(Data excerpts)
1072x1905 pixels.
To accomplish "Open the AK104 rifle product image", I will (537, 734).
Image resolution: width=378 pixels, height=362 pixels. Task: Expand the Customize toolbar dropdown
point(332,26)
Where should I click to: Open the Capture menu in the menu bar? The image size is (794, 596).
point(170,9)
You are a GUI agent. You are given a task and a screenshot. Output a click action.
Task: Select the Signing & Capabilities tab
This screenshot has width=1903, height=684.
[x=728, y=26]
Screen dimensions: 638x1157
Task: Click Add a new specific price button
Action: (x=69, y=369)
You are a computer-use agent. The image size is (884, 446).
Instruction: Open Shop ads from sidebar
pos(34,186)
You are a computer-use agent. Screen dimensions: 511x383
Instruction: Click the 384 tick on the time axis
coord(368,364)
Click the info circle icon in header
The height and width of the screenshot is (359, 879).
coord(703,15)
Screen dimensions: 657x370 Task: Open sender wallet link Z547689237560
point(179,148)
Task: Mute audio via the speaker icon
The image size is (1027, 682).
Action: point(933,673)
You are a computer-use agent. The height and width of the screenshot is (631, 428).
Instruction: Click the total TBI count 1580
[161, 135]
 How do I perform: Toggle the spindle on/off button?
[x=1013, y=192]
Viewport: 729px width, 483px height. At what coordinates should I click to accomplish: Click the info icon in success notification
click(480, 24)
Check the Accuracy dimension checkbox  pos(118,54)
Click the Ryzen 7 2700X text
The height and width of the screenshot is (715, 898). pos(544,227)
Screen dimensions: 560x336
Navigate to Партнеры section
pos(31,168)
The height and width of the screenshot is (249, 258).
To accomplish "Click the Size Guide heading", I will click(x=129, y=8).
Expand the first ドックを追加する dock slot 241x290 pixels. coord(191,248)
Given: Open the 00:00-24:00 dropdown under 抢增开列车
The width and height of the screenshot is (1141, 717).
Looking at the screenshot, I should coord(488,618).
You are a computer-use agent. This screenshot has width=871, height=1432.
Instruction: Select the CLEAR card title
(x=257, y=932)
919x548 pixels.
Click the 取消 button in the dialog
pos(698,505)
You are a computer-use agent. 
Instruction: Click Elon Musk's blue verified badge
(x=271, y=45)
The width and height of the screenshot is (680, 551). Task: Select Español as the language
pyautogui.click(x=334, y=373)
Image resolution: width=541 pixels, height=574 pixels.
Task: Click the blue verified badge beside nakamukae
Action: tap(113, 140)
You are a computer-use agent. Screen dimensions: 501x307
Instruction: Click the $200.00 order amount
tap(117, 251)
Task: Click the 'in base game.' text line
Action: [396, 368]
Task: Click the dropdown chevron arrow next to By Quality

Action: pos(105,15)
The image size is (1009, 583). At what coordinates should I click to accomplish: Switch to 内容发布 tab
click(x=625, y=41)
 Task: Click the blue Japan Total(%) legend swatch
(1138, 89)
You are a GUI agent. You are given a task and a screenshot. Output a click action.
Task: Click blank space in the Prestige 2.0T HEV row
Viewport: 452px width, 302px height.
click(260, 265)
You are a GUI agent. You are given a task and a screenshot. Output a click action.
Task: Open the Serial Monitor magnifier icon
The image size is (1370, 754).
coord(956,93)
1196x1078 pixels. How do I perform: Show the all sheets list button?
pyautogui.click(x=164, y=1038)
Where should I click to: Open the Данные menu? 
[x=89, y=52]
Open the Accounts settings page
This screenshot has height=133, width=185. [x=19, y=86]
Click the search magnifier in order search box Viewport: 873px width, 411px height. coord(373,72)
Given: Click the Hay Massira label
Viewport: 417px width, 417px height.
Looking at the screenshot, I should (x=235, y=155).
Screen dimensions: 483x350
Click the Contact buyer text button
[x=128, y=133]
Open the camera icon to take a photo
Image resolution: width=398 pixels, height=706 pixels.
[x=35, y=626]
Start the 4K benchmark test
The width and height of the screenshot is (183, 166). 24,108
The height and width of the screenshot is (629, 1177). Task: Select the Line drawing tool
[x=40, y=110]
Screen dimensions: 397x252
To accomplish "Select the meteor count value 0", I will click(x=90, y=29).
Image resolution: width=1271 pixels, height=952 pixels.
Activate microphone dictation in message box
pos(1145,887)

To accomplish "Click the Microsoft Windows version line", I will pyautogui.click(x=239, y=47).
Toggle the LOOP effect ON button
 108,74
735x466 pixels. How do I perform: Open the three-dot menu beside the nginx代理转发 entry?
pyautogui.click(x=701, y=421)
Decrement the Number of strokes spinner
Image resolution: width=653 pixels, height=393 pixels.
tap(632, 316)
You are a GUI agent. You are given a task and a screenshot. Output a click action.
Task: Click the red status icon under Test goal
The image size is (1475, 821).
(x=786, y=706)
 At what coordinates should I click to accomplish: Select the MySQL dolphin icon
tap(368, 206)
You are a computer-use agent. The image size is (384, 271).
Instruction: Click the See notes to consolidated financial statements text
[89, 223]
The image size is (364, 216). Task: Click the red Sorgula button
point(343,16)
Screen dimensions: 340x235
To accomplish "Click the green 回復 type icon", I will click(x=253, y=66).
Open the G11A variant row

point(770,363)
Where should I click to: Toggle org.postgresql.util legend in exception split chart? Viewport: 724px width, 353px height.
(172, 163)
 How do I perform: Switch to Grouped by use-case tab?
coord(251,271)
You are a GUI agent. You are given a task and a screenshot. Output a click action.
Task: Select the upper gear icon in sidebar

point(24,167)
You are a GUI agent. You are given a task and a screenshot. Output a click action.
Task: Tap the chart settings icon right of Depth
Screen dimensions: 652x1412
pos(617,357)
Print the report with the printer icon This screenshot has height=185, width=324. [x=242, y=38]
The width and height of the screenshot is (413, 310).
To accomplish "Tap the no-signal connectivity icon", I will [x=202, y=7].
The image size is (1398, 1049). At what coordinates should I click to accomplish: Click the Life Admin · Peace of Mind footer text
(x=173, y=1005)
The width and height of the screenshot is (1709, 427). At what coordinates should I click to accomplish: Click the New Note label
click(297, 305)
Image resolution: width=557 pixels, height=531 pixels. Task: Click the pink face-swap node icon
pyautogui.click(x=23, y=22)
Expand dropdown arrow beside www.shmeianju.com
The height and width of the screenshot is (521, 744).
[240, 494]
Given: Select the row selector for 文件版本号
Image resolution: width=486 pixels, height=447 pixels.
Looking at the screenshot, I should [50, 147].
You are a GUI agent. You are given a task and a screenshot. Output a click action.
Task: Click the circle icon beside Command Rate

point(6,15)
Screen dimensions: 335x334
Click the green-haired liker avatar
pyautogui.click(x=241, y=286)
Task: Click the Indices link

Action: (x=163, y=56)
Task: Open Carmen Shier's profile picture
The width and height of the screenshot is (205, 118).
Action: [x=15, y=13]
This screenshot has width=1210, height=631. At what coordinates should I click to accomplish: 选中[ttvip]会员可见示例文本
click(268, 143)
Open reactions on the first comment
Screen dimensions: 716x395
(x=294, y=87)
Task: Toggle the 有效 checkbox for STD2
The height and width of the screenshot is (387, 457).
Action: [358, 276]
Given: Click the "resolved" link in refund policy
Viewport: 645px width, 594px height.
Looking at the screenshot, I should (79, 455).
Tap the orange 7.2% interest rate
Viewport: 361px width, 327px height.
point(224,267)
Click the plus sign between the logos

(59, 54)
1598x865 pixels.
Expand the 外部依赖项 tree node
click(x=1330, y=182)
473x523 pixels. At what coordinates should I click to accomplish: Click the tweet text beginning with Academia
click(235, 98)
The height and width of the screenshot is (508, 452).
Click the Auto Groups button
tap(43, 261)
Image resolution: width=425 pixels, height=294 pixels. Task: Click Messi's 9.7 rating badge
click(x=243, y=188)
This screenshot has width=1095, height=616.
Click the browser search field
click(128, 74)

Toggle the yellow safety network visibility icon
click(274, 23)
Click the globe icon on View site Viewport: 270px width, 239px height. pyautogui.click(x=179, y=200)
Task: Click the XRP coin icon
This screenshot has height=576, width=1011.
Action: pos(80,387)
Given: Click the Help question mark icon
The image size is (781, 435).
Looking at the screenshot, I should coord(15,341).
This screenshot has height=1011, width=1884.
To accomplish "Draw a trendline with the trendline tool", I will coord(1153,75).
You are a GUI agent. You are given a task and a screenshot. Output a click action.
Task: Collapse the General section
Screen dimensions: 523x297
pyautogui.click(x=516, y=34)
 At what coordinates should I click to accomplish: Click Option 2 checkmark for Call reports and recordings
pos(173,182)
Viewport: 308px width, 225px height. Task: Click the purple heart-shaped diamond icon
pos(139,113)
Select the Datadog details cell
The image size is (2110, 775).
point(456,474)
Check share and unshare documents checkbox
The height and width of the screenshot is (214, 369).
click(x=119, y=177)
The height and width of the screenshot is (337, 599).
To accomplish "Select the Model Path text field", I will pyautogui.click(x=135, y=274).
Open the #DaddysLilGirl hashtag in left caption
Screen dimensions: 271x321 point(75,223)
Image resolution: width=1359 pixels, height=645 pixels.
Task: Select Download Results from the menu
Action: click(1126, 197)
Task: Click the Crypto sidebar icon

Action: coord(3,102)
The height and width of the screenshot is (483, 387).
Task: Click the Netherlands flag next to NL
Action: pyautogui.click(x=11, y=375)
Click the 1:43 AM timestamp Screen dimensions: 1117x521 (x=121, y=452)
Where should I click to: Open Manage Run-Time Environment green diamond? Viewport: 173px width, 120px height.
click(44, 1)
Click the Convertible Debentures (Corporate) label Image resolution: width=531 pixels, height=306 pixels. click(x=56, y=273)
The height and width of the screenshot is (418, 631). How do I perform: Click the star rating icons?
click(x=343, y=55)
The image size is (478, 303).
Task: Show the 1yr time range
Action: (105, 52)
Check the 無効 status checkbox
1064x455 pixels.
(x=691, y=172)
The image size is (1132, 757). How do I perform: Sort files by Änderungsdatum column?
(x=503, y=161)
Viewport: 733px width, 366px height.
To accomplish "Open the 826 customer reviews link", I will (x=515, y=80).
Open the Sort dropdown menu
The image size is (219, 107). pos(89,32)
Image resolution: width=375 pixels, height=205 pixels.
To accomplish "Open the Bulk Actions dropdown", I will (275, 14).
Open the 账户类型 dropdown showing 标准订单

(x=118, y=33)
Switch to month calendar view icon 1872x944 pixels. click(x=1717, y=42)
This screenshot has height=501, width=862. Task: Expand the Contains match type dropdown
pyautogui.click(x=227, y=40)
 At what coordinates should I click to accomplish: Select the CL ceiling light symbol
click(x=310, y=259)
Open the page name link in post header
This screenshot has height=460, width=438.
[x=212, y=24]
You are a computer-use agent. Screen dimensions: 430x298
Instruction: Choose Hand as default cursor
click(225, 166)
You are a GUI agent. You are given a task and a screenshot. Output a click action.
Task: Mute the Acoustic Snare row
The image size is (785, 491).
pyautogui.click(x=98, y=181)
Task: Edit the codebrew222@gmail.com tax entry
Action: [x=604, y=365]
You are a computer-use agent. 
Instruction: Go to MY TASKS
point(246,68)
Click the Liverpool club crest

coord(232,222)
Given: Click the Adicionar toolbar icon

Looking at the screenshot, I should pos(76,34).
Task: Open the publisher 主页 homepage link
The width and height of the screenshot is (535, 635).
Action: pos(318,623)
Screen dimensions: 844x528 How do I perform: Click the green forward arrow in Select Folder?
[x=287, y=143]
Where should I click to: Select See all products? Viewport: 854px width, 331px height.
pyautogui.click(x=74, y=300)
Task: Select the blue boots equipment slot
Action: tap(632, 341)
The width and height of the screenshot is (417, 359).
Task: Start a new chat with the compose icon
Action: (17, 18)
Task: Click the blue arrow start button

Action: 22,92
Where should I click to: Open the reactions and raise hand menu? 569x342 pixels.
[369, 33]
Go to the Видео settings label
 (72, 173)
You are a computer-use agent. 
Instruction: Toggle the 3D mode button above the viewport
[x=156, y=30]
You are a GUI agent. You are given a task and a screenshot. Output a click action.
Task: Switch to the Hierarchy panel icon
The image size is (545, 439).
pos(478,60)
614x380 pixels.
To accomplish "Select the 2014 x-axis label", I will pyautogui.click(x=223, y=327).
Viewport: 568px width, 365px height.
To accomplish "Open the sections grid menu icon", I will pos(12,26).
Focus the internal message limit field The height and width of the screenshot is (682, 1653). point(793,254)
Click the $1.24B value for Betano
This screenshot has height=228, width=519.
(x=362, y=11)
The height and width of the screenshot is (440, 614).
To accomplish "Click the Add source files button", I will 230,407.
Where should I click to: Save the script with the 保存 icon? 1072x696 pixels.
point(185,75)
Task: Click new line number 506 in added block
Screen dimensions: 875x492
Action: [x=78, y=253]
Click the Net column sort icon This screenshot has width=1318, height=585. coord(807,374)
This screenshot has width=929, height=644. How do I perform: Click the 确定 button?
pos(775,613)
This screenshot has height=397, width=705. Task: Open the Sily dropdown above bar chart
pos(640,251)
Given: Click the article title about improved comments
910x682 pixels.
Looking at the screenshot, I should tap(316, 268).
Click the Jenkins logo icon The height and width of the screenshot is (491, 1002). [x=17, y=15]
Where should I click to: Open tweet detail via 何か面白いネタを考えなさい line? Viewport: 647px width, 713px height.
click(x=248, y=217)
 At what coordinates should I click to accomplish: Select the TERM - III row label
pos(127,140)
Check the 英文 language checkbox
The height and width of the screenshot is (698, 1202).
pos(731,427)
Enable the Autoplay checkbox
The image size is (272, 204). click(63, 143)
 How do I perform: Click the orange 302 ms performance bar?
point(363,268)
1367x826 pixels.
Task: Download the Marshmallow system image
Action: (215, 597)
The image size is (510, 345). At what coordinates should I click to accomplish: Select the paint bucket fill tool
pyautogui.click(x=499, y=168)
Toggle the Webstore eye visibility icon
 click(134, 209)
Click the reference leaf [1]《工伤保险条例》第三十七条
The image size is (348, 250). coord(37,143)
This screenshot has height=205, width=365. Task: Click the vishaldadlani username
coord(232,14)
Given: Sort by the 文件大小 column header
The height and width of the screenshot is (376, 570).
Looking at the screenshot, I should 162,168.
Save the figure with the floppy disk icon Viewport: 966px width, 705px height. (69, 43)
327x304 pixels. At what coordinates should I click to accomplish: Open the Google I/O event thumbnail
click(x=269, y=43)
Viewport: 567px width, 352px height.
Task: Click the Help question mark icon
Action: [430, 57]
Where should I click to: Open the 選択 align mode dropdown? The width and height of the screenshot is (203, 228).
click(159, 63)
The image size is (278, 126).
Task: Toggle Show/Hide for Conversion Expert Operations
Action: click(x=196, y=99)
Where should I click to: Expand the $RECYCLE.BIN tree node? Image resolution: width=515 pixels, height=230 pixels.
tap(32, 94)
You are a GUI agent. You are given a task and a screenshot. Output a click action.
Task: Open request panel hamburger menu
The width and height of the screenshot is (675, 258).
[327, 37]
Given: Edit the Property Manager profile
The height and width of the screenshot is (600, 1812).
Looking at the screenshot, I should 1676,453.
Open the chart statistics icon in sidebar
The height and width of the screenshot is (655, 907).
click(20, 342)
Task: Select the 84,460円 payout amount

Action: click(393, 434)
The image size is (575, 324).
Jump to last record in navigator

Task item: Look over the records above and copy each line that includes the string "under".

Your response:
Given: Open the 00:00-24:00 dropdown under 抢增开列车
Task: Click the red status icon under Test goal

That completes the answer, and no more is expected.